Rescale the data from the line containing "Task: Expand the サウンド source chevron" through the end of the data, inclusive. Reproduce every line, requests included, but multiply each coordinate in the answers by 1.65 and round to whole numbers (halves up). Omit the pictures.

— start of Given records —

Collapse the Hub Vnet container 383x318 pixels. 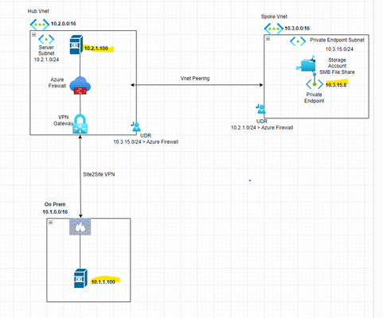pos(34,35)
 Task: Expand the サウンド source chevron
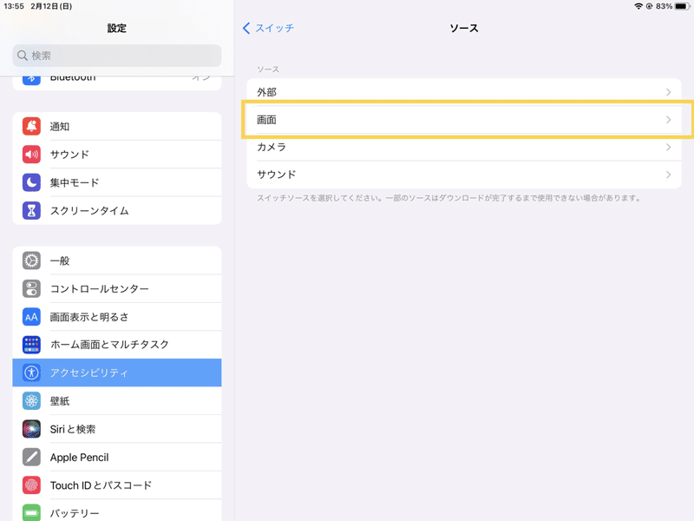668,175
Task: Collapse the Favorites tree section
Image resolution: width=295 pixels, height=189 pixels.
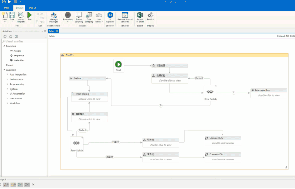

— end of Given records —

• _Complete output_:
 Task: Expand the サウンド source chevron
1102,289
Task: Collapse the Favorites tree section
Image resolution: width=295 pixels, height=189 pixels.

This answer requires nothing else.